» **Required action**:
An identical copy of every entry below is the required output.

» **Listed entries**:
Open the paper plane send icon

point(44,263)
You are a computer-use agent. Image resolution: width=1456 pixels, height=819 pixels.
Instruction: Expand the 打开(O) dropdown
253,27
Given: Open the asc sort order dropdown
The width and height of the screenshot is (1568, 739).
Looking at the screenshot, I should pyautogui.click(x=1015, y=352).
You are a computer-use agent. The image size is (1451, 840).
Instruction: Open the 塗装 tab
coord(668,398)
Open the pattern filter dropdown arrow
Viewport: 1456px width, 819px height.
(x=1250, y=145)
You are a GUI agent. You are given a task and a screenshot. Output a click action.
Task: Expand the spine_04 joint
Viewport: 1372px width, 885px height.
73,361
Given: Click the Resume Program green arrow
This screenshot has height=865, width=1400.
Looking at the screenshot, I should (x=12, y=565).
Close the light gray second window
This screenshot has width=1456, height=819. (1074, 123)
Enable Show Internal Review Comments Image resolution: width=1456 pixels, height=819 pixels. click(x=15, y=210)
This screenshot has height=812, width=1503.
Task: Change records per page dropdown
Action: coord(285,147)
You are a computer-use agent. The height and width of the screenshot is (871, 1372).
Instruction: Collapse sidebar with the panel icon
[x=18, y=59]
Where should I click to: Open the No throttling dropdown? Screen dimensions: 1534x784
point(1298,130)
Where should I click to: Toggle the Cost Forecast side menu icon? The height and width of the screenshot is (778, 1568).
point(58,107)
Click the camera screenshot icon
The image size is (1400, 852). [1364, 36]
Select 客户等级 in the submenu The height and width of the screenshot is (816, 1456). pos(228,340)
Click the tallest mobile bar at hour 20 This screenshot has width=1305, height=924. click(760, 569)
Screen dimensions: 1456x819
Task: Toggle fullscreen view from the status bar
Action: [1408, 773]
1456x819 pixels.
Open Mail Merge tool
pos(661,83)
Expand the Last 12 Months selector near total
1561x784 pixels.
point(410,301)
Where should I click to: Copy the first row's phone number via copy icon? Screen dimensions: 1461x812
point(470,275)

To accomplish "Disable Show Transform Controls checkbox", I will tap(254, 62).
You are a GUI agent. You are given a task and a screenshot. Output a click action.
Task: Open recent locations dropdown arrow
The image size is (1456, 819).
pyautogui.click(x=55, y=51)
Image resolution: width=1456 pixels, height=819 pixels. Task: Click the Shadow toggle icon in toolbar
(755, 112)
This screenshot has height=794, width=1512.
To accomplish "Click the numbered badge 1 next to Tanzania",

» **Response**:
Open the paper plane send icon

point(44,263)
You are a computer-use agent. Image resolution: width=1456 pixels, height=819 pixels.
Instruction: Expand the 打开(O) dropdown
253,27
Given: Open the asc sort order dropdown
The width and height of the screenshot is (1568, 739).
Looking at the screenshot, I should pyautogui.click(x=1015, y=352).
You are a computer-use agent. The image size is (1451, 840).
Instruction: Open the 塗装 tab
coord(668,398)
Open the pattern filter dropdown arrow
Viewport: 1456px width, 819px height.
(x=1250, y=145)
You are a GUI agent. You are given a task and a screenshot. Output a click action.
Task: Expand the spine_04 joint
Viewport: 1372px width, 885px height.
73,361
Given: Click the Resume Program green arrow
This screenshot has height=865, width=1400.
Looking at the screenshot, I should (x=12, y=565).
Close the light gray second window
This screenshot has width=1456, height=819. (1074, 123)
Enable Show Internal Review Comments Image resolution: width=1456 pixels, height=819 pixels. click(x=15, y=210)
This screenshot has height=812, width=1503.
Task: Change records per page dropdown
Action: coord(285,147)
You are a computer-use agent. The height and width of the screenshot is (871, 1372).
Instruction: Collapse sidebar with the panel icon
[x=18, y=59]
Where should I click to: Open the No throttling dropdown? Screen dimensions: 1534x784
point(1298,130)
Where should I click to: Toggle the Cost Forecast side menu icon? The height and width of the screenshot is (778, 1568).
point(58,107)
Click the camera screenshot icon
The image size is (1400, 852). [1364, 36]
Select 客户等级 in the submenu The height and width of the screenshot is (816, 1456). pos(228,340)
Click the tallest mobile bar at hour 20 This screenshot has width=1305, height=924. click(760, 569)
Screen dimensions: 1456x819
Task: Toggle fullscreen view from the status bar
Action: [1408, 773]
1456x819 pixels.
Open Mail Merge tool
pos(661,83)
Expand the Last 12 Months selector near total
1561x784 pixels.
point(410,301)
Where should I click to: Copy the first row's phone number via copy icon? Screen dimensions: 1461x812
point(470,275)

To accomplish "Disable Show Transform Controls checkbox", I will tap(254, 62).
You are a GUI agent. You are given a task and a screenshot. Output a click action.
Task: Open recent locations dropdown arrow
The image size is (1456, 819).
pyautogui.click(x=55, y=51)
Image resolution: width=1456 pixels, height=819 pixels. Task: Click the Shadow toggle icon in toolbar
(755, 112)
This screenshot has height=794, width=1512.
To accomplish "Click the numbered badge 1 next to Tanzania",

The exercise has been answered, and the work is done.